Greffier, lors des débats : Mme Thi Bich Lien PHAM
ARRÊT :
- CONTRADICTOIRE
- par mise à disposition de l'arrêt au greffe de la Cour, les parties en ayant été préalablement avisées dans les conditions prévues au deuxième alinéa de l'article 450 du code de procédure civile.
- signé par M. Claude CRETON, Président et par Mme Thi Bich Lien PHAM, Greffière auquel la minute de la décision a été remise par le magistrat signataire.
***
FAITS ET PROCÉDURE
Par acte sous seing privé du 2 juillet 2010, l'établissement public d'aménagement de Marne-La-Vallée (Epamarne) et la SAS Federal real estate investment management (FEDREIM) ont conclu un accord relatif au développement par cette dernière d'un projet immobilier dénommé 'Green Vallée' sur des terrains situés dans la ZAC de la Haute Maison à Marne-la-Vallée (77) et aux conditions dans lesquelles Epamarne promettait de vendre, sous forme de lots à bâtir, les terrains nécessaires à la réalisation du projet. Par acte extra judiciaire du 17 juin 2011, Epamarne a rétracté cette promesse.
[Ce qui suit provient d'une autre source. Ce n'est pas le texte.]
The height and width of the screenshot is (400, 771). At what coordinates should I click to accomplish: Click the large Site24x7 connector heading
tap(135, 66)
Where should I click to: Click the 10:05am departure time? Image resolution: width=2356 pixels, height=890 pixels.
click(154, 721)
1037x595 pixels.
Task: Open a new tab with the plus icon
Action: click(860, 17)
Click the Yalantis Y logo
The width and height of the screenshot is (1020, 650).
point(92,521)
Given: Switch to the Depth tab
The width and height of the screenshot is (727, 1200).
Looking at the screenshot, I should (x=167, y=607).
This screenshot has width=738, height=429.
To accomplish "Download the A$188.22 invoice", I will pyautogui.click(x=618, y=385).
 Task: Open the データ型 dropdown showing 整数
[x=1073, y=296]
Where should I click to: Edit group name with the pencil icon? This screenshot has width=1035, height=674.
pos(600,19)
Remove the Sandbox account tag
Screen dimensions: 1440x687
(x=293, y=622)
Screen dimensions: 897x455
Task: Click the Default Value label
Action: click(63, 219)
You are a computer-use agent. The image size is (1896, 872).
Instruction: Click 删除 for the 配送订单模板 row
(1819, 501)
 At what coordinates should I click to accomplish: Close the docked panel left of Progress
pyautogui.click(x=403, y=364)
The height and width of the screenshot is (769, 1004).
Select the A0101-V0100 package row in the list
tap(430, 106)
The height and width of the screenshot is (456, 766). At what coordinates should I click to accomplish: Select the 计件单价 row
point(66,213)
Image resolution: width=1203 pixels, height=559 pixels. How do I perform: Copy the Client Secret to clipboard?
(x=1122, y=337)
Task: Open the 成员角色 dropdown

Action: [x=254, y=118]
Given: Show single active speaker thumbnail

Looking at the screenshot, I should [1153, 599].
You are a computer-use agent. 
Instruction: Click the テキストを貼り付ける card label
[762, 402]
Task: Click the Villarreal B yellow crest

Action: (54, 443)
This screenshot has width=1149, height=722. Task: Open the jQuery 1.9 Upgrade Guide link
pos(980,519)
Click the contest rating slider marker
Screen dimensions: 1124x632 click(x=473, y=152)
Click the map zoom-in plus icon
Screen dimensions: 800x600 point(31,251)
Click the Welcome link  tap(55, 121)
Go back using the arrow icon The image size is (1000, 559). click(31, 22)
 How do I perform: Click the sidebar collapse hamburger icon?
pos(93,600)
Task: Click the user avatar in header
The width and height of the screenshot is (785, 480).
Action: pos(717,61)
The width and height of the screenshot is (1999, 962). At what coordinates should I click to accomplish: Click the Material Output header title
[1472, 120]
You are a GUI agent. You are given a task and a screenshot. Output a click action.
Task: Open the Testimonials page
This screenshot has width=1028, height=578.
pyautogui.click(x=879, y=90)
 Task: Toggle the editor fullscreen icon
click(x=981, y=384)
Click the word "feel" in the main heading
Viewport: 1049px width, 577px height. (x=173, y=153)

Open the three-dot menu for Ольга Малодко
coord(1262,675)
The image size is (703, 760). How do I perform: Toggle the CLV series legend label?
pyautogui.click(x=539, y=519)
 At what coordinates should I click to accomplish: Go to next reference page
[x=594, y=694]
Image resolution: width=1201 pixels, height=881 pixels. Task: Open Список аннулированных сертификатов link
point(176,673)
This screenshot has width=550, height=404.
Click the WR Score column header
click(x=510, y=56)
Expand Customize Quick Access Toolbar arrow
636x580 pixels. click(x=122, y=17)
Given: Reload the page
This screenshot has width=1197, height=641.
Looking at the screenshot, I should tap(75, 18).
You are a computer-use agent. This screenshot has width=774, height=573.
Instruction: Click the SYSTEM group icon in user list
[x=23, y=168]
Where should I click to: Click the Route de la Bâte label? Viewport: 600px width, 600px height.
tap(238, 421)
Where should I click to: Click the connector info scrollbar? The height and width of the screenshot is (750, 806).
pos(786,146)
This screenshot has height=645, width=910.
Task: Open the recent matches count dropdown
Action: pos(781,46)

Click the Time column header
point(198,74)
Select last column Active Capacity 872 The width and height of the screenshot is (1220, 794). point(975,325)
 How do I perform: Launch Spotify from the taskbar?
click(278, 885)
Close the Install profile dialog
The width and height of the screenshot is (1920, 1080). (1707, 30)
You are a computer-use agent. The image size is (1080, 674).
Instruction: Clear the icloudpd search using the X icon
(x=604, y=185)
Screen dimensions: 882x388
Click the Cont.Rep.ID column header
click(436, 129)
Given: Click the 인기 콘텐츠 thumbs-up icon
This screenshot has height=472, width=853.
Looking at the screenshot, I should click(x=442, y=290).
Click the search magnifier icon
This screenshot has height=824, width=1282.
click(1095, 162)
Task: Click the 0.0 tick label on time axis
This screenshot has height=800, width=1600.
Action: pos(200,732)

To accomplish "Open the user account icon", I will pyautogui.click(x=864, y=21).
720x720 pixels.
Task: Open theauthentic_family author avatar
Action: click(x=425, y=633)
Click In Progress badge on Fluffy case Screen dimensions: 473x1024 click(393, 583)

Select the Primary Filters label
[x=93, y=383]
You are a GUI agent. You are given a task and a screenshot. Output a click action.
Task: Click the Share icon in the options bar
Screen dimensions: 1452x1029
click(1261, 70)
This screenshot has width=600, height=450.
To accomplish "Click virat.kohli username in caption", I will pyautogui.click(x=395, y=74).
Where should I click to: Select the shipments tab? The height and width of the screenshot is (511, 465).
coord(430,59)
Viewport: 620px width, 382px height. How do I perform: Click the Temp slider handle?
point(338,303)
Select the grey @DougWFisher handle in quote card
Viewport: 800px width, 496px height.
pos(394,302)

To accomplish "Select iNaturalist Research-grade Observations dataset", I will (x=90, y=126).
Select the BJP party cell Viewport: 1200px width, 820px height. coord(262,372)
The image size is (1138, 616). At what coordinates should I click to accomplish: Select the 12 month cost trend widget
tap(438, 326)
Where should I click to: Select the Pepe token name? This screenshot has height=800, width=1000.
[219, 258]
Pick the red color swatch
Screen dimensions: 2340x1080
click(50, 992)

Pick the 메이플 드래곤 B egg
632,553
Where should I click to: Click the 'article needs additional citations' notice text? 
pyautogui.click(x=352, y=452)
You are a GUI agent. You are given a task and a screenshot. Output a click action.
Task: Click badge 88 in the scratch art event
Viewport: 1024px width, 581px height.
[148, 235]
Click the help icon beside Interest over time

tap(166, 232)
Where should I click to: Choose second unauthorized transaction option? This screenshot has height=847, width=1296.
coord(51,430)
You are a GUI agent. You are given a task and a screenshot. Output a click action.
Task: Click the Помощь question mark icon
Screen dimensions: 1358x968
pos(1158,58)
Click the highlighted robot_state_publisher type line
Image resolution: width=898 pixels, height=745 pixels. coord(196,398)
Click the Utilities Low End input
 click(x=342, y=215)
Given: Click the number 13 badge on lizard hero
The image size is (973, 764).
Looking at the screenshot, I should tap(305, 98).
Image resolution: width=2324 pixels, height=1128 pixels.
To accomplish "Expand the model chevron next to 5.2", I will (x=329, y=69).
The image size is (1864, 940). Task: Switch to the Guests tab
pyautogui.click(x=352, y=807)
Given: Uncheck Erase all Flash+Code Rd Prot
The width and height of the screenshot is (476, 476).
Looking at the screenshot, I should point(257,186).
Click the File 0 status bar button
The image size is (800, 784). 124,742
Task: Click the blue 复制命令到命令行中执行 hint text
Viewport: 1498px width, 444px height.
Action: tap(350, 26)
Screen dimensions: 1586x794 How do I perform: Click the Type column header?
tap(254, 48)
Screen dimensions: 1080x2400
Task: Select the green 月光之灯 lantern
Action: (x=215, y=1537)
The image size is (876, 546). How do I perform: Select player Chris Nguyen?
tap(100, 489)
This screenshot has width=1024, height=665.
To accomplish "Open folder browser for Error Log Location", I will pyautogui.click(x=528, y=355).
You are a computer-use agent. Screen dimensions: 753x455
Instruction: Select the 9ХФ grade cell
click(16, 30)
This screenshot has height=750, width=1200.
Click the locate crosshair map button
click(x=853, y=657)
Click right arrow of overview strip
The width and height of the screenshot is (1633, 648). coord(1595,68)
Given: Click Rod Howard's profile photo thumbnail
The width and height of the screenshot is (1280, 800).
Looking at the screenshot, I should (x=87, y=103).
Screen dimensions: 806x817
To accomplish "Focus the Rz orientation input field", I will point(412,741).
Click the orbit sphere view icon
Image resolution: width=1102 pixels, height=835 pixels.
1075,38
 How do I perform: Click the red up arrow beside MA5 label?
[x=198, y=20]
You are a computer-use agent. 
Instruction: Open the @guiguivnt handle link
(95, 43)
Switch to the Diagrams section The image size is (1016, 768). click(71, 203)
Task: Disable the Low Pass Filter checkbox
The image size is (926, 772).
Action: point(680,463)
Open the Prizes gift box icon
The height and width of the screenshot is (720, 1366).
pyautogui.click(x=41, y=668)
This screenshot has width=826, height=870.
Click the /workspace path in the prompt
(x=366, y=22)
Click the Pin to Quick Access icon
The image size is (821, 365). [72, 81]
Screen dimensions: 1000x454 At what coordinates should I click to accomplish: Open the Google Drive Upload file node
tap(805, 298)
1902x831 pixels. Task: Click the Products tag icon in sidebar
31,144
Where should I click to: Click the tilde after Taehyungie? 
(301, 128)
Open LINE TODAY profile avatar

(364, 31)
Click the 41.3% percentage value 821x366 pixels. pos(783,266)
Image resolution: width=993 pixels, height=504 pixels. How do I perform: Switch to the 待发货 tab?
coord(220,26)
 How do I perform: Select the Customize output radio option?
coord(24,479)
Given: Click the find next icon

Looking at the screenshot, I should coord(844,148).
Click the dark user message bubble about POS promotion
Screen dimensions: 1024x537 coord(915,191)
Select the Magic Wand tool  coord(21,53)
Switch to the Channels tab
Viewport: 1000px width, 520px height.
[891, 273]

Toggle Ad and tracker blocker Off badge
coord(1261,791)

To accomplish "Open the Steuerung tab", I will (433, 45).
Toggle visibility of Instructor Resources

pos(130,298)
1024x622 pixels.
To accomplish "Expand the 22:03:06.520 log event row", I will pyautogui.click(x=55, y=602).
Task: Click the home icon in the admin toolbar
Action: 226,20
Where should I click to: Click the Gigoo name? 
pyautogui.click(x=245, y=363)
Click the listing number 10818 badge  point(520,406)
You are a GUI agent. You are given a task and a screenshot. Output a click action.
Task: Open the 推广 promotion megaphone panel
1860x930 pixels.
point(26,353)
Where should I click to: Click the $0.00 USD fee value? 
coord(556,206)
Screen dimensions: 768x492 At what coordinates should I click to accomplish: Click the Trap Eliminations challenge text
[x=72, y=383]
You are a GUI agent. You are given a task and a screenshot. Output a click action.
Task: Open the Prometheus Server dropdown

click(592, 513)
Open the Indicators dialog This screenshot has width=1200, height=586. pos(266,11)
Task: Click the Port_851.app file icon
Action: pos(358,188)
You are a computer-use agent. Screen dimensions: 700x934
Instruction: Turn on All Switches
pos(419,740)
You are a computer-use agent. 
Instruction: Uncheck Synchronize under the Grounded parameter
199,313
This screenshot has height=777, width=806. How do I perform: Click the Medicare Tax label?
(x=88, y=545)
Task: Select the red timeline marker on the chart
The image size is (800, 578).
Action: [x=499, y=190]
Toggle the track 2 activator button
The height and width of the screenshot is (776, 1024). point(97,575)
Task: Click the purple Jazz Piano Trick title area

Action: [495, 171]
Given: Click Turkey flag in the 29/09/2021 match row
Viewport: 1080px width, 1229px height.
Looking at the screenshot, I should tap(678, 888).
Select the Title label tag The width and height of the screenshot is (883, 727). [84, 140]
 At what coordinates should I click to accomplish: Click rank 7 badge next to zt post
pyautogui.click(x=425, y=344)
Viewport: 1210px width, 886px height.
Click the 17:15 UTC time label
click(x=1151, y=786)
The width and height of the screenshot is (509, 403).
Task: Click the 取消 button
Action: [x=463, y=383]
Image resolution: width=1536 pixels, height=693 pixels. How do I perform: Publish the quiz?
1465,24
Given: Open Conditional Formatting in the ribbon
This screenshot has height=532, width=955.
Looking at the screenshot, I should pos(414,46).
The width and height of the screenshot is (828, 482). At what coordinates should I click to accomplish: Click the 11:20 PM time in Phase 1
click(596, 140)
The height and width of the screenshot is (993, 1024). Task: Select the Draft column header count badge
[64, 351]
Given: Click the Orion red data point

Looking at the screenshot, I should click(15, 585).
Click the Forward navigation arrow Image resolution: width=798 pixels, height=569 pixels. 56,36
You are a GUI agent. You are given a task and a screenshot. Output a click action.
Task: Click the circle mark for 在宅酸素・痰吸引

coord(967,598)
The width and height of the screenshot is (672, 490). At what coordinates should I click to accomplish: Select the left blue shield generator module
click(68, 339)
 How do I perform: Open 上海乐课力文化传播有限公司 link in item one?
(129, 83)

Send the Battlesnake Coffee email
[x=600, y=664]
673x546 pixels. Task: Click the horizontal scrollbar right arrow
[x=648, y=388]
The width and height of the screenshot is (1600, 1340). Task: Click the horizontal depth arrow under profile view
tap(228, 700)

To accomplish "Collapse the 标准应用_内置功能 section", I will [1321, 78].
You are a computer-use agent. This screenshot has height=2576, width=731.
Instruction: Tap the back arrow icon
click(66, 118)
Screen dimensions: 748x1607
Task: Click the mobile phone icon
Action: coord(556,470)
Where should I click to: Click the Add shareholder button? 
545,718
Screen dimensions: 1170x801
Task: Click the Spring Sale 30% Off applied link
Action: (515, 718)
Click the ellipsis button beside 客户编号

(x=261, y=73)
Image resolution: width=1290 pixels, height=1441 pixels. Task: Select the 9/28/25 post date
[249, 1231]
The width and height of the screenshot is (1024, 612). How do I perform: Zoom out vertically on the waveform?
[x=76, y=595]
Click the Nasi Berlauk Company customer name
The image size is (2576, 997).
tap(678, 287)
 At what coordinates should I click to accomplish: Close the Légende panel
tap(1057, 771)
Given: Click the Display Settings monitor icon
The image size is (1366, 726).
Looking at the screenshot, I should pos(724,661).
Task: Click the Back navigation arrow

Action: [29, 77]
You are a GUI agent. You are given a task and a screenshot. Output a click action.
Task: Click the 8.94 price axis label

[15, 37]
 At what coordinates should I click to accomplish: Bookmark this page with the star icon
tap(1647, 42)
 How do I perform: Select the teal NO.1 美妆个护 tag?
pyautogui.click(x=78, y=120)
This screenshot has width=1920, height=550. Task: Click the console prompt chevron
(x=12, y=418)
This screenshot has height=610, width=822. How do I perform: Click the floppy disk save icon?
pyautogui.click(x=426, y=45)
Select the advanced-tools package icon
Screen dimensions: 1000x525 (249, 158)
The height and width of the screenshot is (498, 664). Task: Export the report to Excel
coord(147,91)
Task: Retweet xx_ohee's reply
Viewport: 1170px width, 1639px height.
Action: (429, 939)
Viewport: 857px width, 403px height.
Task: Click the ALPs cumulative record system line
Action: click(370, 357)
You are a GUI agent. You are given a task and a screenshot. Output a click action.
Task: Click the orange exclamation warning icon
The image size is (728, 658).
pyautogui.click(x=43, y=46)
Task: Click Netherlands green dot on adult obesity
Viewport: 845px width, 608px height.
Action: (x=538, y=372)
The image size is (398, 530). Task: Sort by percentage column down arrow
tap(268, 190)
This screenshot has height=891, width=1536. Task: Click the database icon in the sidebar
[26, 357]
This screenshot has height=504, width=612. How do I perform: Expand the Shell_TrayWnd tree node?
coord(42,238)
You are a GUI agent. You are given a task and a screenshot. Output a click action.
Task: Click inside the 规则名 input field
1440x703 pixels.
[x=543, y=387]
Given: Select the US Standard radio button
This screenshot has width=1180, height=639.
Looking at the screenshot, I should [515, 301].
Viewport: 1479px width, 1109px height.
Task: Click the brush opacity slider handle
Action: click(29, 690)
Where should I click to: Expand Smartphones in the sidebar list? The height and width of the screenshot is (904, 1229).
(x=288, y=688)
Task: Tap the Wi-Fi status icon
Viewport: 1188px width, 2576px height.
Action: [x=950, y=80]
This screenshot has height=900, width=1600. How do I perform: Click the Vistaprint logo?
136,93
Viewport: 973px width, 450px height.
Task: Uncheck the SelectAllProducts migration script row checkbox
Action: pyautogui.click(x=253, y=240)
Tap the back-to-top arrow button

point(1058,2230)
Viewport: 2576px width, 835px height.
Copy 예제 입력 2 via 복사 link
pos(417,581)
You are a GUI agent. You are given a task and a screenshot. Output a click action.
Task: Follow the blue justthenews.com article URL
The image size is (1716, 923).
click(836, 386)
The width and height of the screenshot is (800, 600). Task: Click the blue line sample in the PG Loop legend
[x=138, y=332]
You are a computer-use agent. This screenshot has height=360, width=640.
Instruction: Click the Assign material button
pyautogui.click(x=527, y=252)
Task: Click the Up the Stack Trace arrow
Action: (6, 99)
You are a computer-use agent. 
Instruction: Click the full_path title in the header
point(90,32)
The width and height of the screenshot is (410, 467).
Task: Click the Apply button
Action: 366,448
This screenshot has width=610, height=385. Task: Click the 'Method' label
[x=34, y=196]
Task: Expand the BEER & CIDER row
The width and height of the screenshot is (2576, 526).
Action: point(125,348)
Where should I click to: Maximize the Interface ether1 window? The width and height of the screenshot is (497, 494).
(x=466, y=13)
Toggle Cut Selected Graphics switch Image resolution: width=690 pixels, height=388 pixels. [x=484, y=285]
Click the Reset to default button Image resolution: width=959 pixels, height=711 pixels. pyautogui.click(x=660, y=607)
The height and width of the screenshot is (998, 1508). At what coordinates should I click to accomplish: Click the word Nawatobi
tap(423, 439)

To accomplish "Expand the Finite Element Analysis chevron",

Par arrêt du 19 septembre 2013, cette cour a prononcé la caducité de la promesse de vente du 2 juillet 2010 en raison de la rétractation d'Epamarne. Par jugement du 11 septembre 2014, le tribunal de grande instance de Meaux a débouté la FEDREIM de son action en concurrence déloyale formée contre Epamarne. Par acte extrajudiciaire du 6 août 2014, la FEDREIM a assigné Epamarne en paiement de la somme de 115 591 567 € de dommages-intérêts à la suite de la rétractation de la promesse du 2 juillet 2010.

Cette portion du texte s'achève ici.